I wish I’d never turned out the lights that night. Cause then mom wouldn’t be dead and dad would be here.
“Mama…” I sobbed.
I knew what I needed to do, I was in danger, and my parents never wanted me to be. I stopped crying as hard- I was still crying- even if I wanted to break down, I needed to get it together to find dad and get to safety that's what mom would want. I wanted to crawl up beside her, and it all be a dream as I wake up in her arms. But I knew it was real. I also had a horrid gut feeling.
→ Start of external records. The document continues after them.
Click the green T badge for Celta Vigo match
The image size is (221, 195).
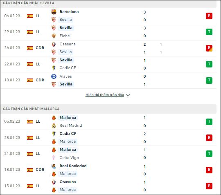click(209, 154)
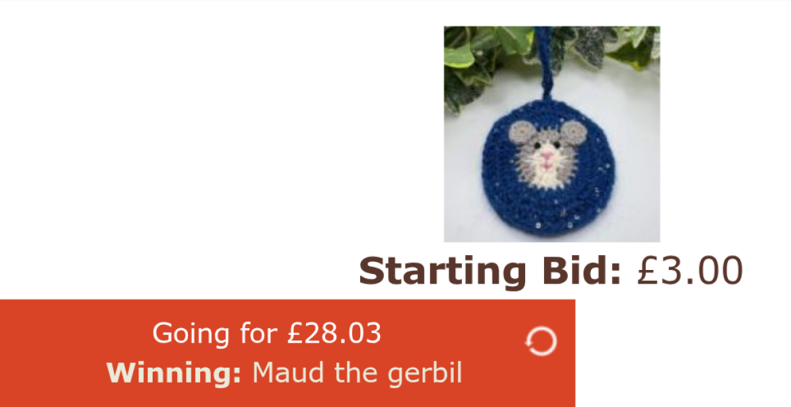Click the 'Starting Bid:' bold label
791x407 pixels.
(x=490, y=271)
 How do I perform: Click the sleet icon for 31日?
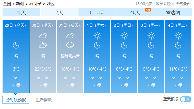(x=70, y=45)
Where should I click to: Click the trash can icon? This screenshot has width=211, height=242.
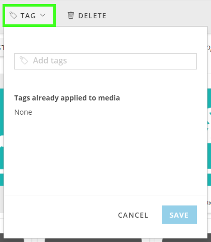[71, 15]
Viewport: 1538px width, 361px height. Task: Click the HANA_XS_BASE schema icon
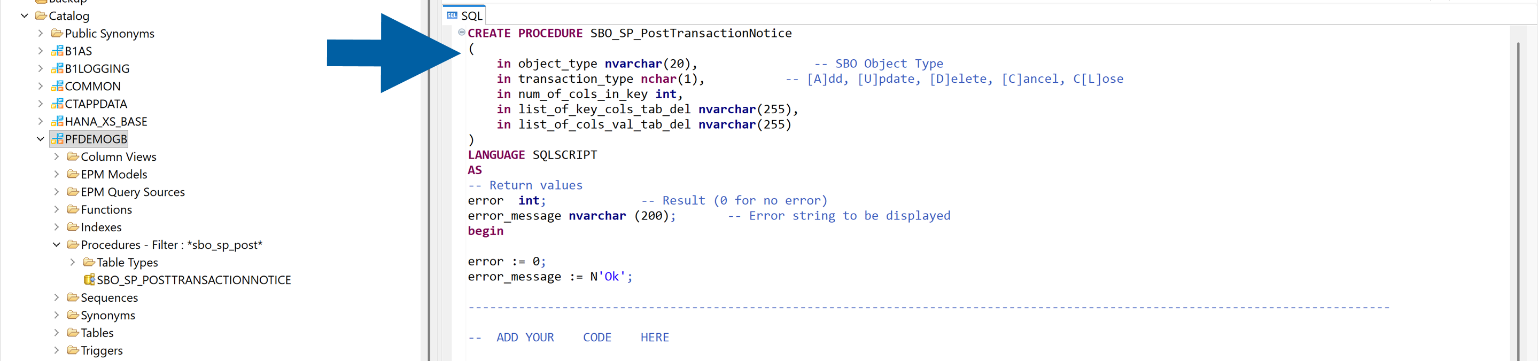click(57, 121)
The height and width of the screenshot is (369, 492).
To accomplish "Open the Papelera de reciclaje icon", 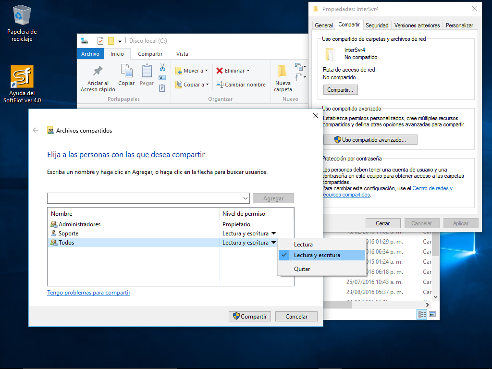I will (22, 16).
I gave mom one final hug, and kiss on her forehead, and smiled.
I got outta dad’s open car door, I needed to find him, even if I was scared but first I got the emergency bag they’d packed for me first and then the bag they let me pack. I put my backpack on my back and the emergency bag was like a duffle bag, but it had long straps so I slung it over my shoulder. Then I started looking and shouting.
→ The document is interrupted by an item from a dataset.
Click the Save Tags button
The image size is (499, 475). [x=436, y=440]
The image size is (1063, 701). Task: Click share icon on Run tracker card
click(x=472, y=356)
“Dad!” I yelled. I wanted him to hold me… to comfort me… to tell me that mom was alright. “Dad! Where are you?” I yelled again.
Where was he?
I walked around trying to find him… and I did… I’d hoped I’d find him alive. I did. But… just as I began to smile he was stabbed through the head with something. His head was completely destroyed, some of his brain matter and blood had even splattered onto my face. I wanted to scream and cry, but I looked at who fired it, and it was a man. He looked scary, and his face twisted with an evil looking smirk. I didn't have time to stare- even if I wanted to and get a few more details, I needed to run. So I did, and I followed the sound of a car having passed the road! I could follow it to the camp and I’m pretty sure he was a monster so it wouldn’t be able to make it past the magic border of camp half-blood. I ran so fucking fast, I didn’t look back either. I just ran. I felt so scared though, his eyes looked scary. He was scary. I just needed to run. I had no clue when I’d passed the magic border but I ended up finally running into the Cabin area. I was so tired, and my legs felt numb and jelly like. The campers around me just looked at me with a look of confusion, and the smell seemed to finally be understood by my brain, the smell of pine, and I could also smell the gasoline left on me from the crash.
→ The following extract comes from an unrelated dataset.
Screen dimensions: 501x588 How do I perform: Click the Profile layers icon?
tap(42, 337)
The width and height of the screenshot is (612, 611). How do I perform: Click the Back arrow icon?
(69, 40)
I wanted to just collapse from exhaustion right there but I couldn’t. I just took a deep breath and ran to the big house. That's where Chiron should have been. I just followed my gut, running to where I thought he’d be. And I found him. I needed to catch my breath before I could talk even though I really really wanted to tell him as fast as possible.
“Um… who are you?” Mr. D. asked. He was beside Chiron. “I know who my campers are and who's not. And you are not one of them.”
“I have that same question.” Chiron turned to Mr. D. then back to me, “Are you… a Demi-God?”
I wanted to nod but then I paused. Technically I was a legacy right? Cause I wasn’t fully a demi-god. I had two half-god parents so wouldn’t I have less god than them? In the books someone like me is called a legacy, different from being called a demi-god. Or am I demi-god? This wasn’t really explained to me aside from the books and the definitions weren’t really clear.